At the turn of the century things began to change for women. They gradually developed in to more active social roles such as education in the arts. Art schools began to accept more women thus opening the doors to more diversity in the art world. Now there would be a woman’s point of view in painting, photography, sculpting architecture and so on. One great example of an extremely successful woman of the arts is photographer Margaret Bourke-White. She was first woman to work for life magazine, the first photographer allowed to take pictures of the Soviet Industry, and the first woman to be permitted to photograph in combat zones.
Ethnic minorities also played a big role in their influence of the arts.

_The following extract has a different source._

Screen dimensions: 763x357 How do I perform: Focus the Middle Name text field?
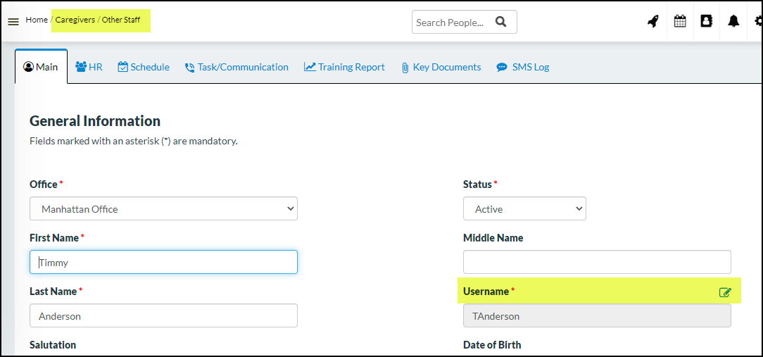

One such artist is painter Willem De Kooning. He was influential as an abstract expressionist painter. Born form the Netherlands he came to the U.S. in 1926. Critics would debate whether or not his painting in the 80’s were a bold new change in direction or the loss of his touch resulting from alcohol consumption and Alzheimer’s. De Kooning said (1951) “Art never seems to make me peaceful or pure. I always seem to be wrapped in the melodrama of vulgarity.” ARTNews named him one of the most influential artists of the twentieth century.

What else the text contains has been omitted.